The Good Life

"Tim Kasher is the best indie diva since Greg Dulli, singing every line like he’s strung between last call and his last breath." – Spin

"…hushed, densely written songs…on which the pairings are even sadder than the splittings." – New York Times

"Tim Kasher…wrenches sad-eyed beauty out of slow indie-folk arrangements while eulogizing several affairs…" – Rolling Stone

The Good Life

There's something to be said for throwing down all the money you've won and laying all your cards on the table, face up.  It's a gutsy move - one that takes a bit of courage, a bit of crazy, a bit of worry and a staunch belief that the outcome will be well worth the risk.  Musically, Omaha, Nebraska's The Good Life lives in a moment of that complexity - led by Cursive's Tim Kasher (vocals, guitar), the band - featuring Stefanie Drootin (bass), Roger Lewis (drums), and Ryan Fox (guitar, keys) - creates bold songs that are not afraid of the mixed up emotions they describe, sometimes in vicious, heart-battering detail.  The characters that inhabit Good Life songs live on the precipices of courageous, crazy, worrisome and determined, throwing down the hand they’re playing in each relationship they’re trying to save or hoping to begin.  Every song on the band's fourth and finest LP, Help Wanted Nights, delivers those perspectives with sheer aplomb -- sometimes a little messy, sometimes a little blurred, but never ashamed of asking for what they need.
Born in the late 90’s within small coffee shops around Omaha, The Good Life’s first record, Novena on a Nocturn, came out on Better Looking Records in 2000.  Initially, The Good Life was a nom de plume for Tim Kasher, though he later recruited drummer Roger Lewis and others to help him flesh out the songs on the road. In 2001, they started working on a new album, bringing multi-instrumentalist Ryan Fox into the fold, and released Black Out in March 2002 on Saddle Creek.  While touring in support of Black Out, Stefanie Drootin joined the band to play bass among other things.  Word about The Good Life began to spread like a wildfire right in time for the 2004 releases of the Lovers Need Lawyers EP and Album of the Year LP, which both won the quartet heaps of critical praise from music fans the world over.  After lots of touring, they took a little time off, coming back together to begin working on their newest collection of compositions.  Indeed, the resulting LP, Help Wanted Nights, contains some of the greatest tunes in The Good Life’s catalogue.  

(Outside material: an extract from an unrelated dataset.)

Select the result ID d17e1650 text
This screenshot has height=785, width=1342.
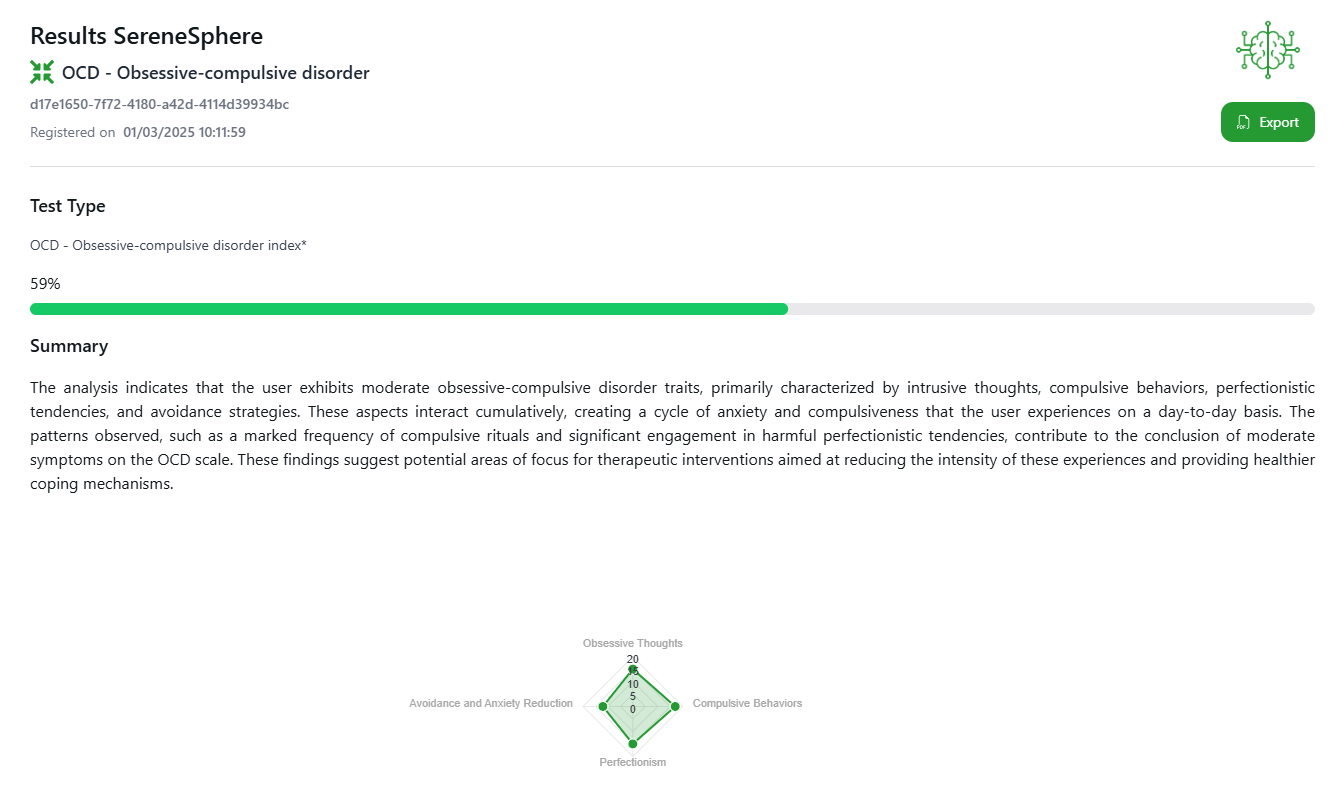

Recorded by A.J. Mogis in Omaha, NE, the songs on Help Wanted Nights were written to take place in the same small-town bar, and were initially meant as the soundtrack to a screenplay that Kasher started writing in 2006 (he’s since completed it). Unlike Album of the Year’s start-to-finish narratives, these songs seemed to describe moments of raw emotion more than telling a tale.   Keeping with this, when it came time to prepare the tunes for the studio, The Good Life decided to keep the songs as close to their original incarnations as possible, spending long practice sessions on arrangements to record them as true to their form as they could.  The resulting recordings, all set to tape, show the compositions on Help Wanted Nights as more stripped down and threadbare than previous Good Life creations.  
This isn’t to say that the songs on Help Wanted Nights are not expansive; quite the contrary.  Akin to stark lyricism of artists like Bruce Springsteen, each track digs into deep emotional territory through its narrative and melodies.  Some songs touch on a dark version of Americana, as seen on the grand chords of "You Don’t Feel like Home to Me" and the church organ hum of "Rest Your Head."  Others are softer like "So Let Go," which delivers its late-night laments via hushed vocals, moonlit, reverb-driven guitars and washed out cymbals.  “Heartbroke” dissects a break-up with a heavy dose of sarcasm, while “Keely Aimee” is the best song Fleetwood Mac never wrote.  
Achingly beautiful and sharply astute, Help Wanted Nights details human nature in the most honest way possible, taking risks without regret.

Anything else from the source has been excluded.